GIVEN INSTRUCTION: Copy the stretch from the line containing "Where should I" through the line containing "click(x=1256, y=430)", swapping "info icon" for "help icon" and keeping everything else the same. Omit the pictures.

RECORDS PROVIDED:
= = =

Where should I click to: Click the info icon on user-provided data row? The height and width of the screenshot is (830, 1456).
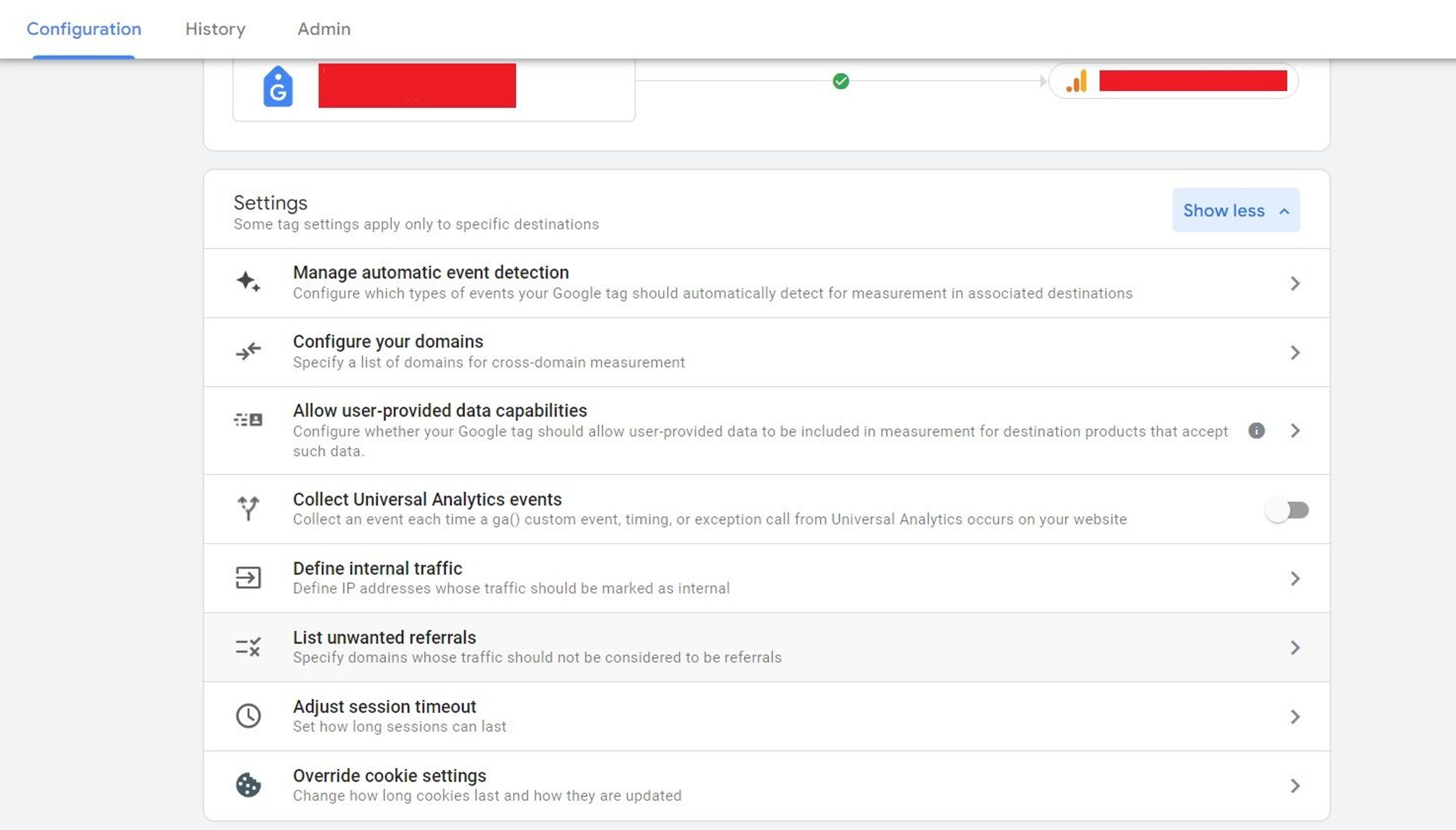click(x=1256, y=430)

= = =

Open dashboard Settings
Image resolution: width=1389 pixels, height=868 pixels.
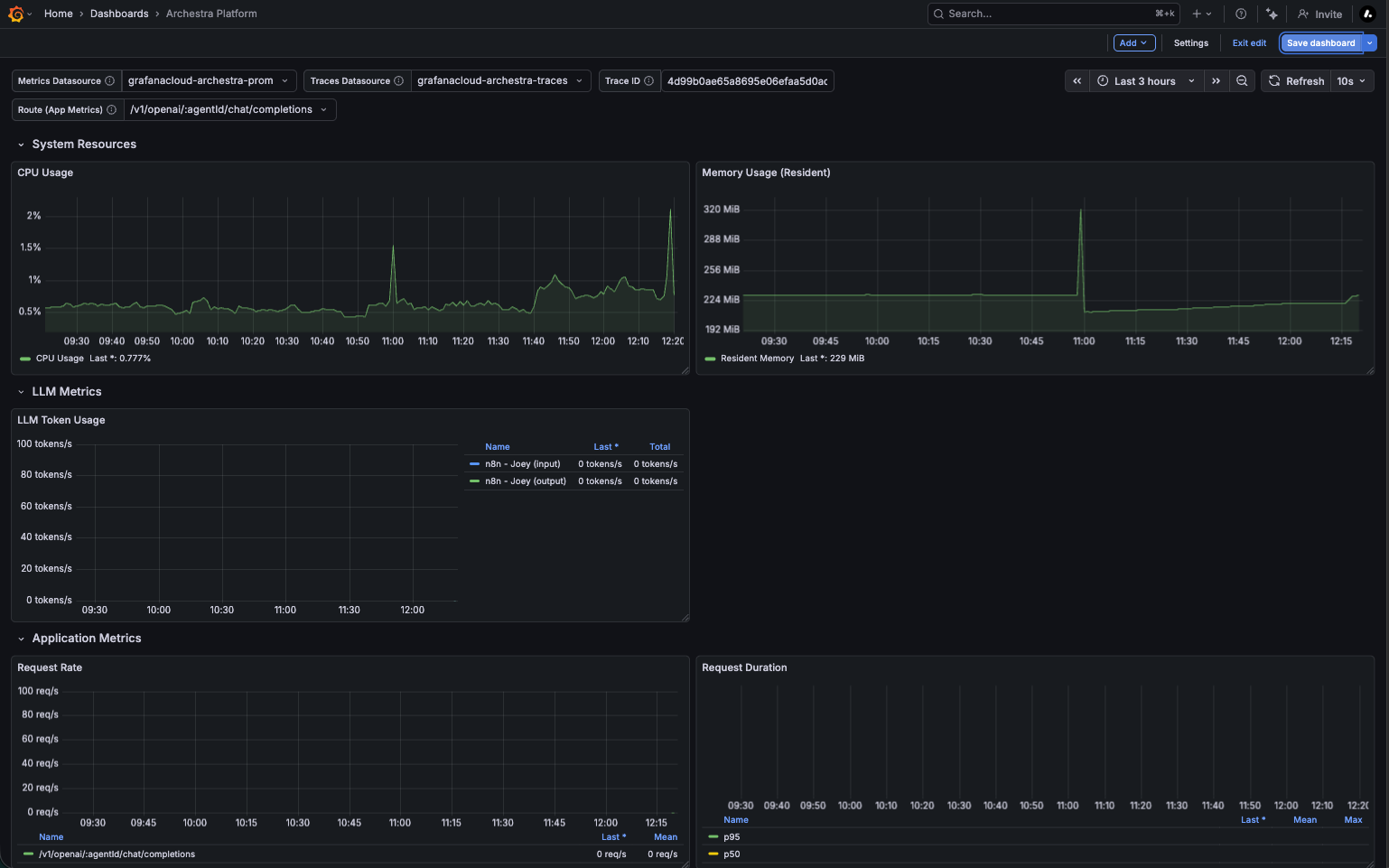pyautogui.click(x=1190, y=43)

= = =

RESPONSE TO THIS TASK:
Where should I click to: Click the help icon on user-provided data row? The height and width of the screenshot is (830, 1456).
click(x=1256, y=430)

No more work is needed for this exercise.